② 「デュー・プロセス(法の適正手続)」の完全なる破壊

法律の世界では、どれほど憎い犯罪者であっても、憲法や法律に定められた適正手続き(デュー・プロセス)に従って裁かれなければならない、という鉄則があります。 しかし、ヨハン判事は、裏での罠の仕掛け方や証拠の集め方において、おとり捜査や違法とも言える手段を平然と使います。「結果が正しければ、プロセスはどうでもいいのか?」という、司法の本質的な問いを突きつけてきます。

③ 予測不能な判決と「目には目を」のエンタメ性

とはいえ、エンターテインメントとしての本作の爽快感は抜群です。 例えば、労働者を死に追いやった傲慢な財閥企業のトップに対し、ヨハンが下す判決は「禁錮刑」ではなく、「被害者の数に合わせた懲役200年」。また、常習的な暴行を繰り返す特権階級の息子に対しては、前代未聞の「鞭打ち刑」を言い渡します。 法制度の枠を飛び越え、悪党を徹底的に叩きのめすヨハンの手腕は、勧善懲悪の痛快ドラマを見るようなカタルシスを味わせ、法的な是非は置いておき、観客を惹きつける強烈な魅力に満ちています。

3. 私たちが考える「正義」とは?

ヨハン判事は英雄(ヒーロー)なのか、それとも司法を私物化する悪魔(サタン)なのか。
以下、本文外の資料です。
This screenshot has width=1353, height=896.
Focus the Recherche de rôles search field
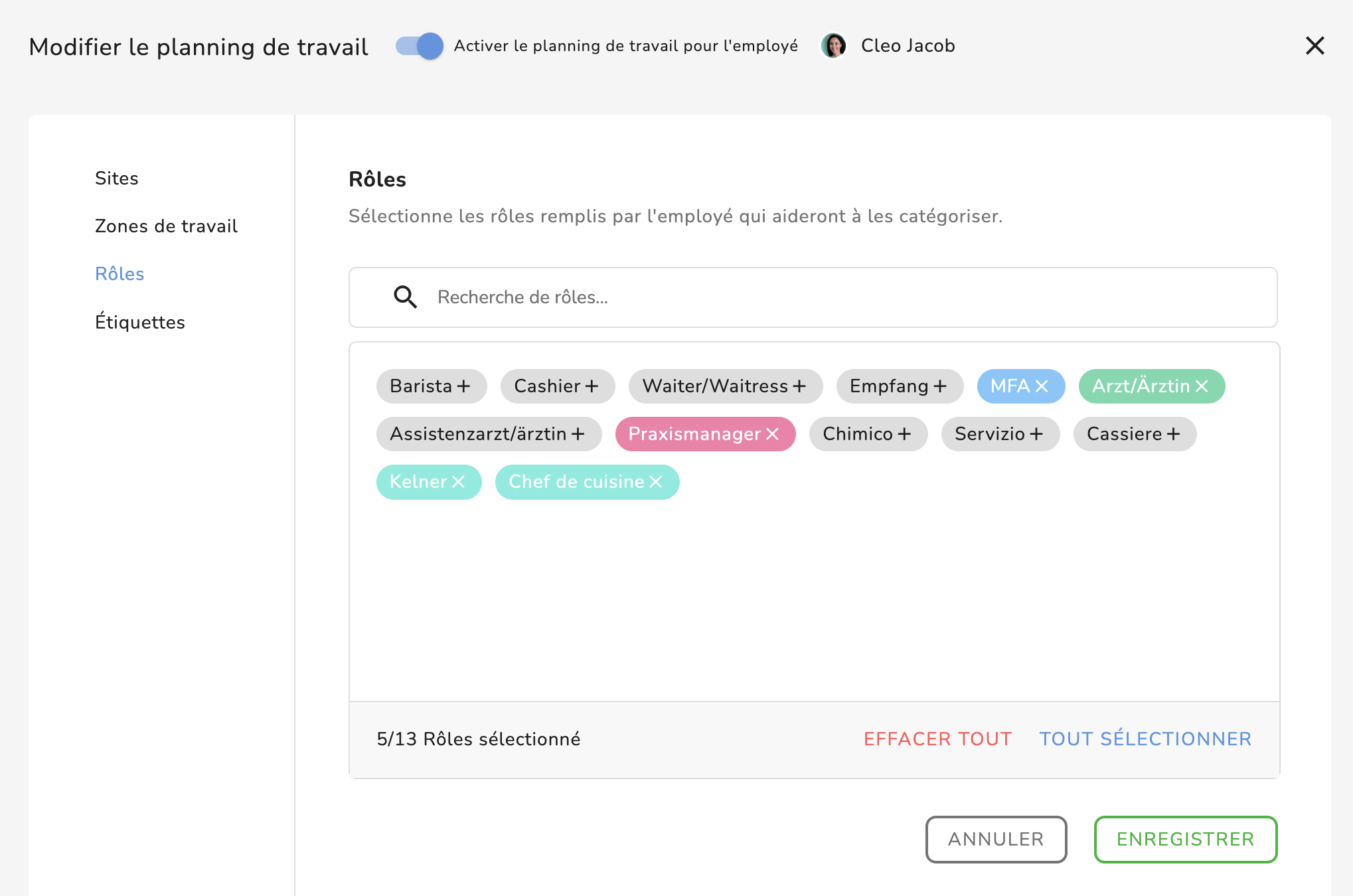coord(850,297)
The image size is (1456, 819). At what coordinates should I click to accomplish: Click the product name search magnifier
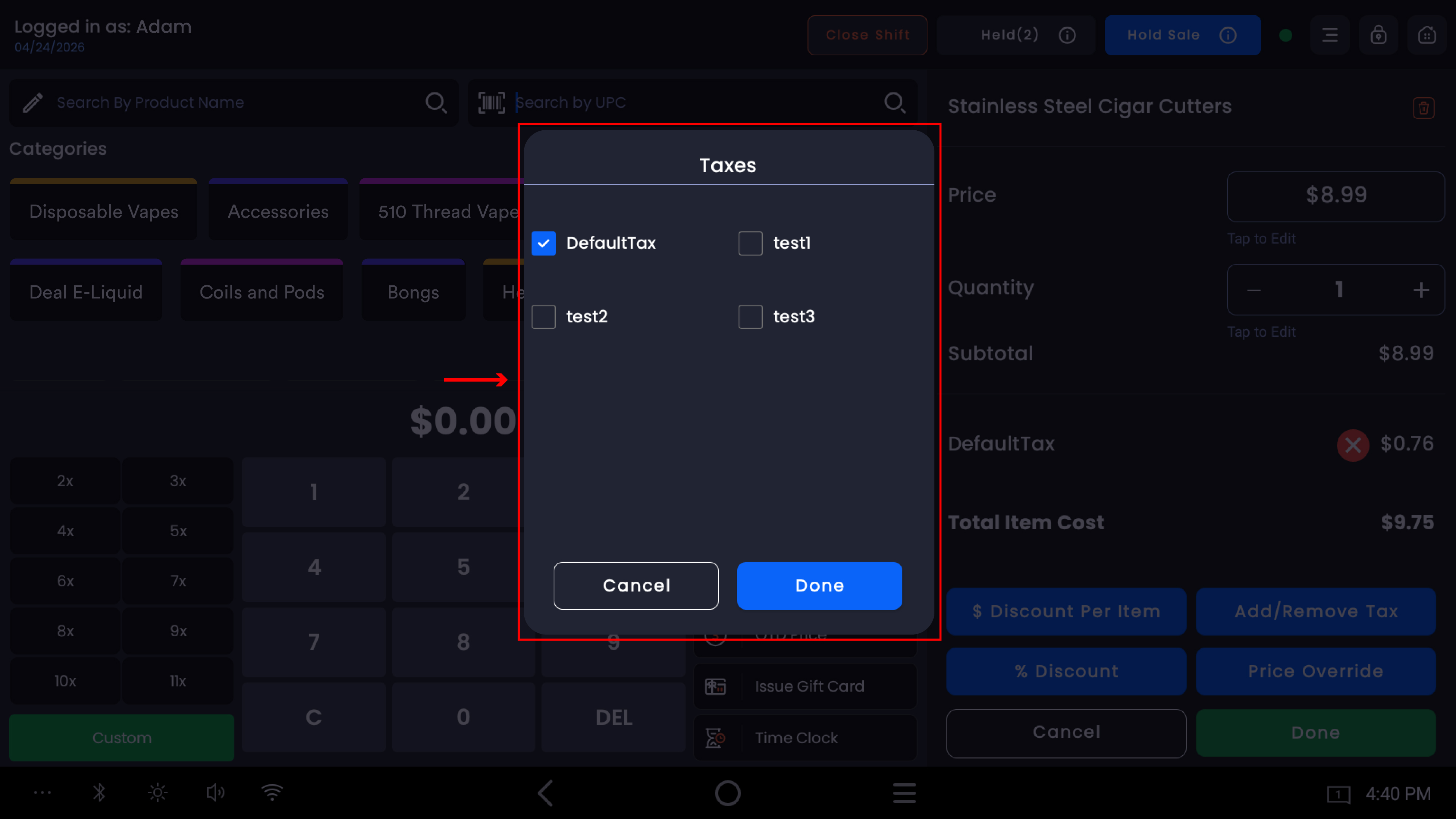click(x=436, y=102)

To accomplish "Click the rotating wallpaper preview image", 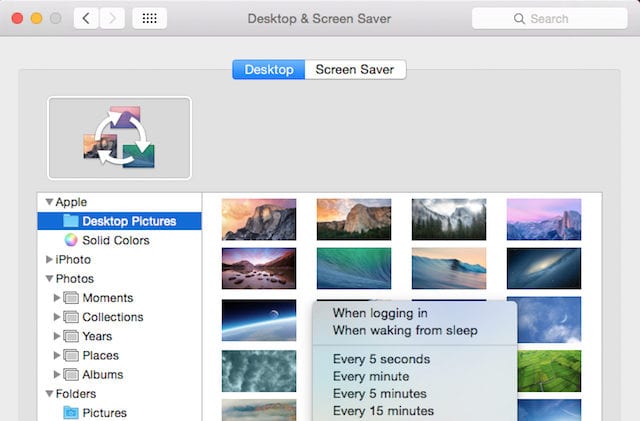I will [119, 138].
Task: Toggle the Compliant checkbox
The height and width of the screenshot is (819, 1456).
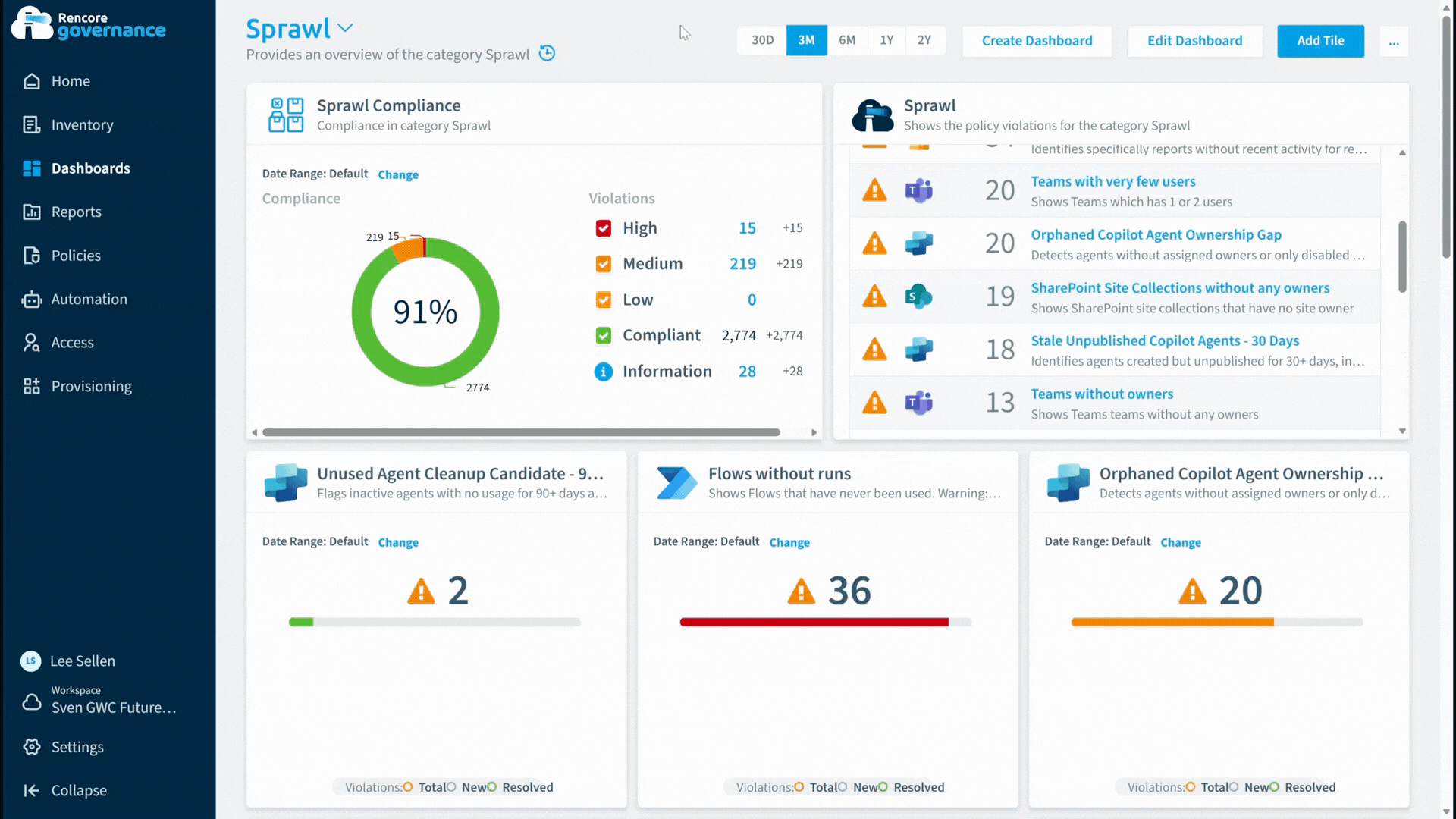Action: 603,335
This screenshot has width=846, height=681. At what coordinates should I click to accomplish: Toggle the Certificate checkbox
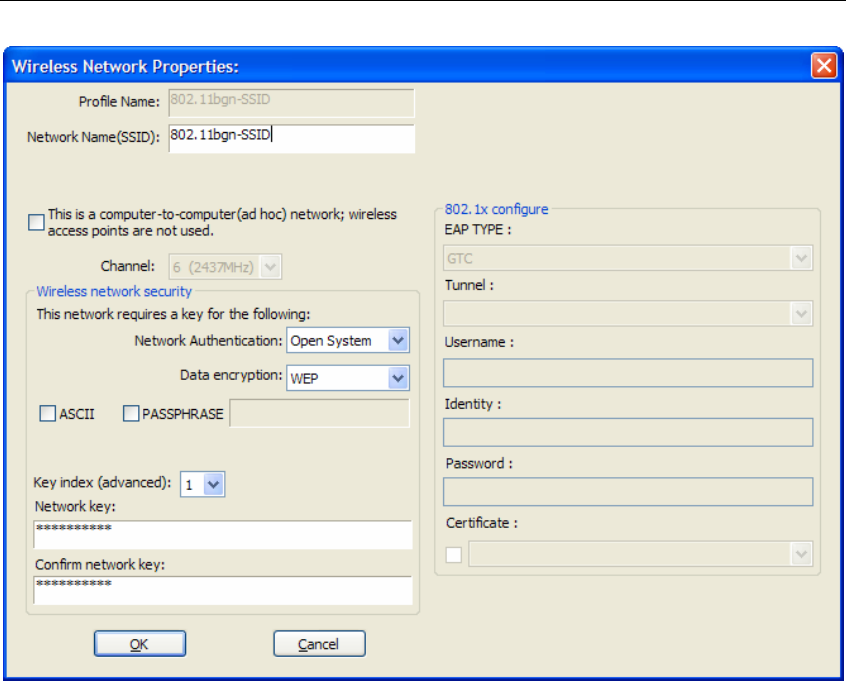coord(454,555)
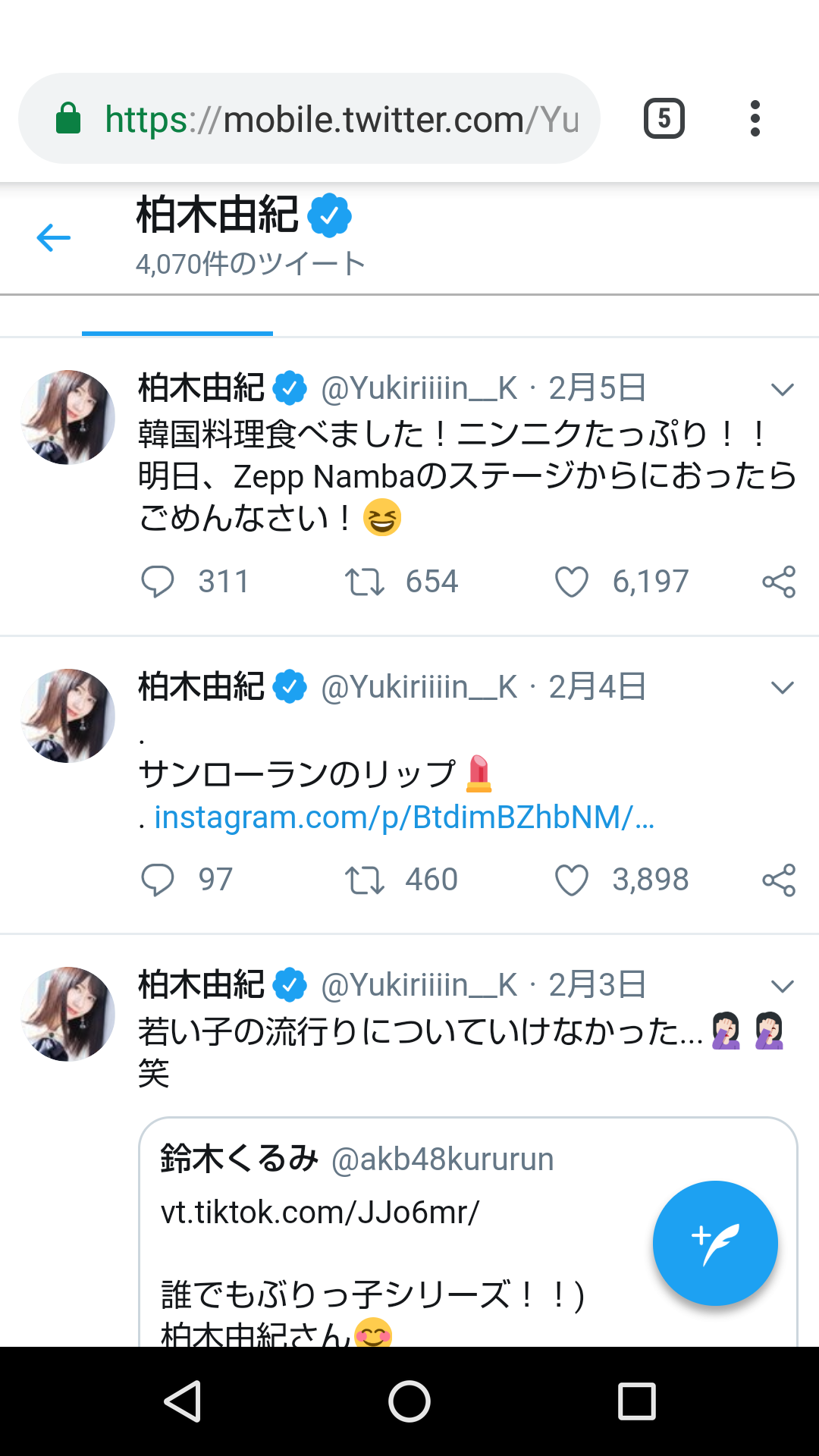Like the February 5 tweet with 6,197 likes

[572, 582]
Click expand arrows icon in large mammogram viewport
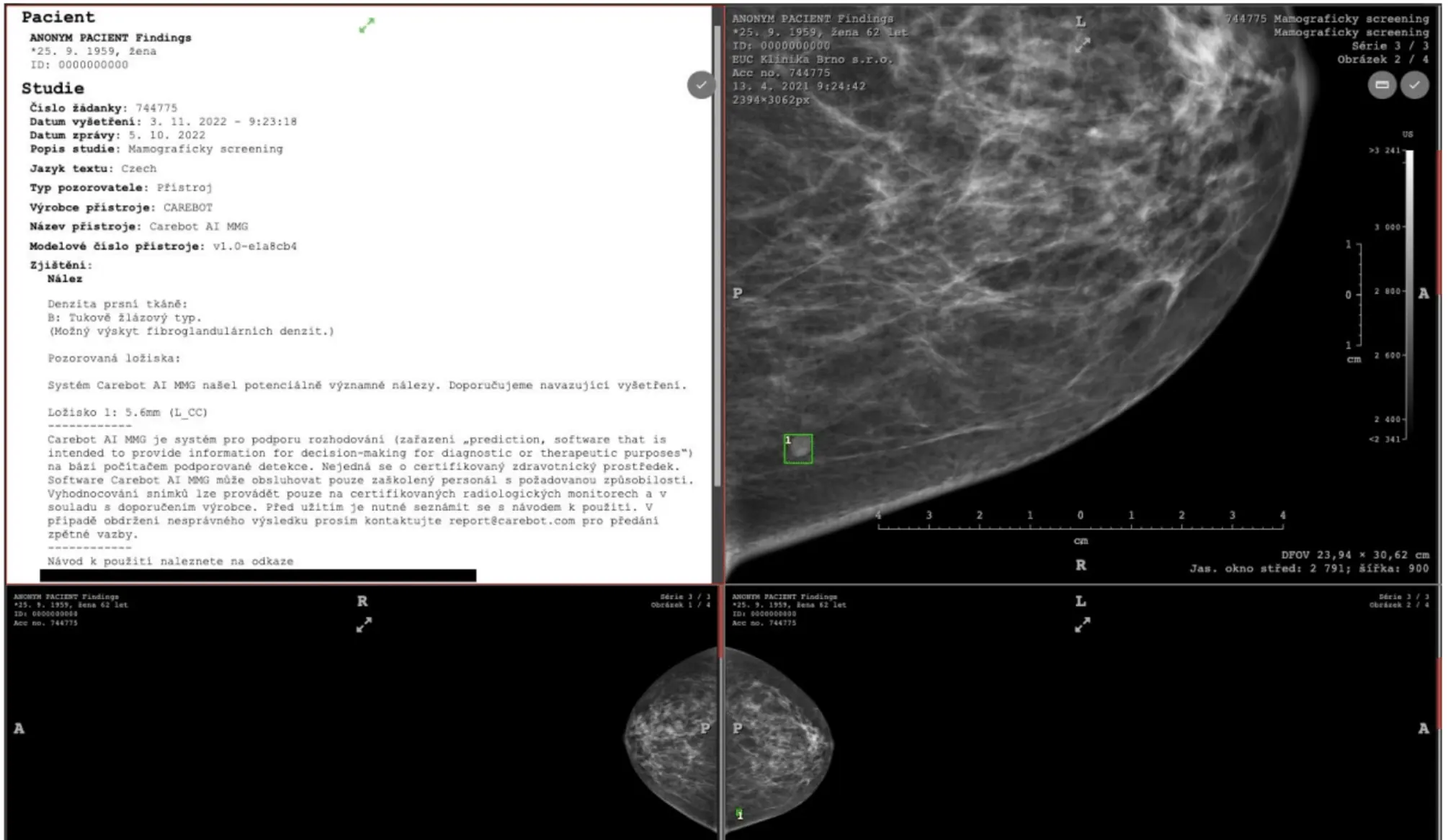The width and height of the screenshot is (1448, 840). 1082,45
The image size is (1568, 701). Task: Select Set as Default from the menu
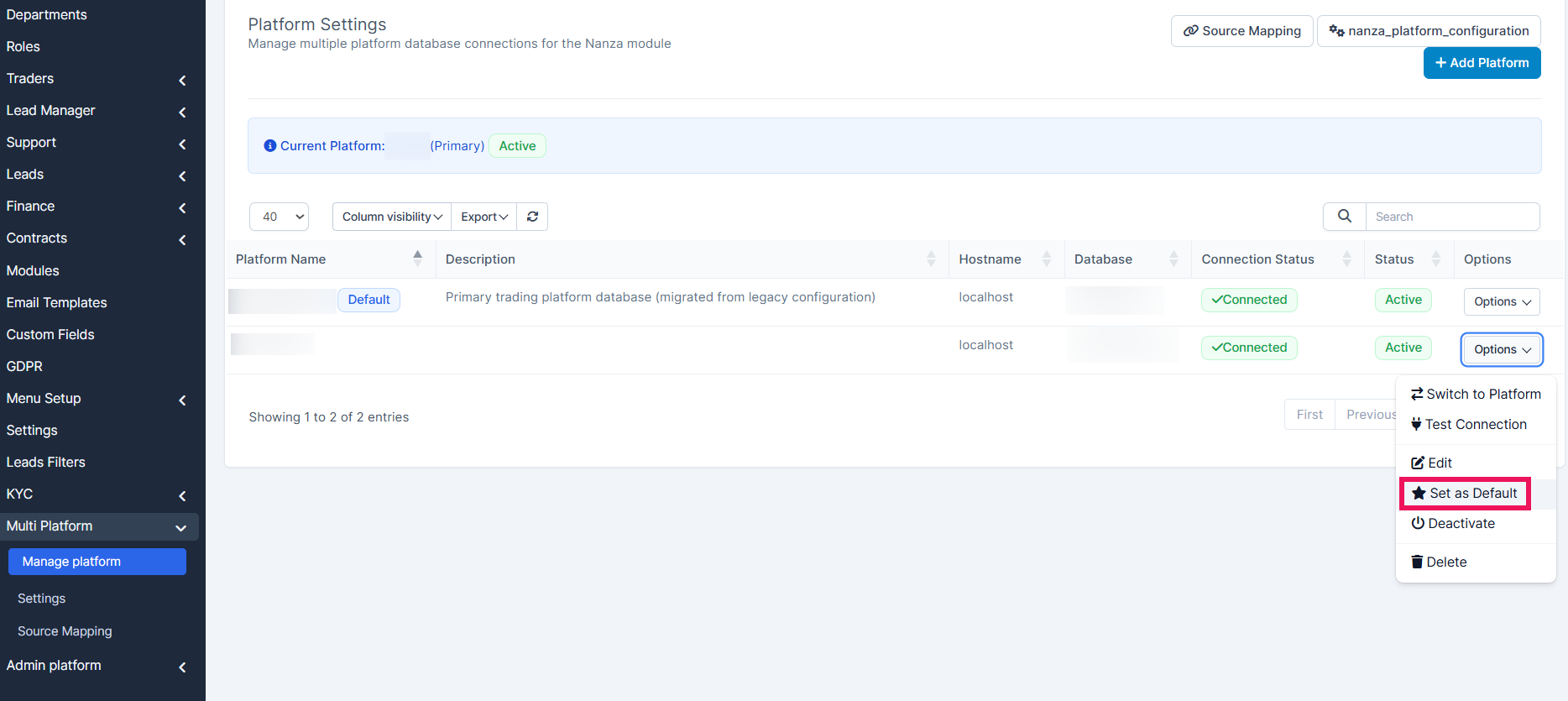point(1466,493)
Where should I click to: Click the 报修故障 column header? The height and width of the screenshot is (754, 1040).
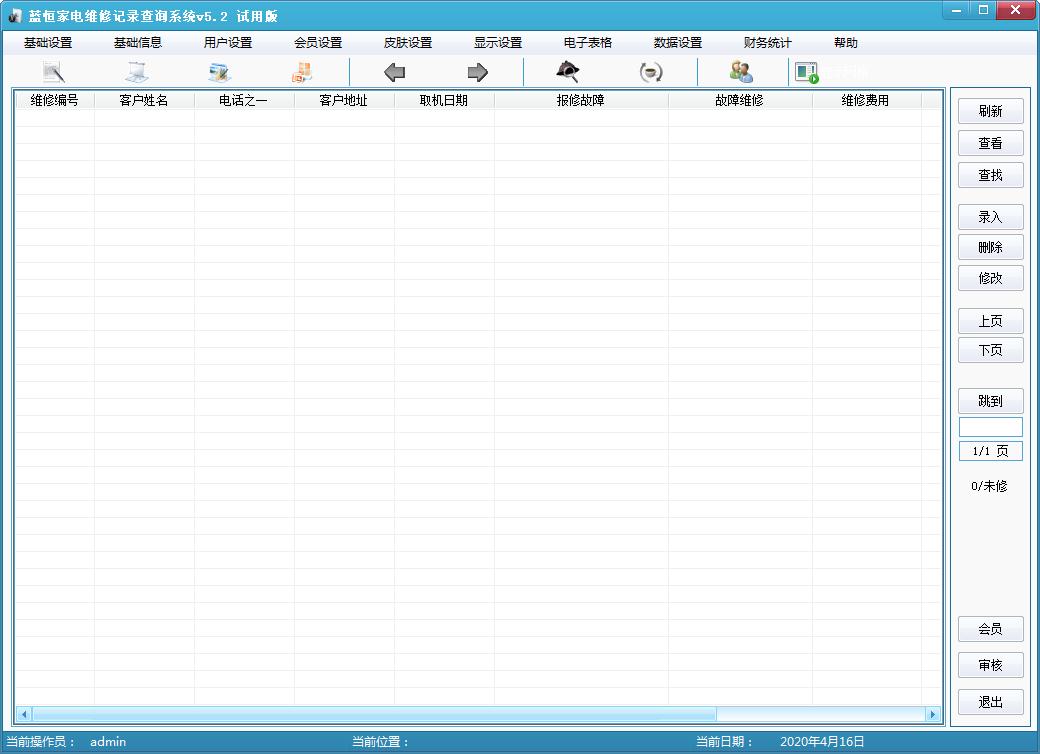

現実の社会でも、凄惨な事件が起きるたびに「刑が軽すぎる」「法律は犯人を守っている」という世論の声が上がることがあります。本作はそうした人々のフラストレーションを劇薬として抽出し、「ほら、君たちが望んだ世界だよ」と提示しているようにも思えます。

秩序を守るための「冷徹なルール(法)」と、人間が持つ「生々しい感情(正義感)」。この2つが衝突したとき、本当に正しいのはどちらなのか。あるいは、両者を統合する道はあるのか。

弁護士や検事、裁判官といった法曹や法律関係に携わる従事者だけでなく、スマートフォンで誰もが言葉を発信して他者を捌くことができる現代を生きるすべての人に、ぜひ観ていただきたい「問題作」です。一押しの法廷サスペンス、週末のイッキ見にいかがでしょうか?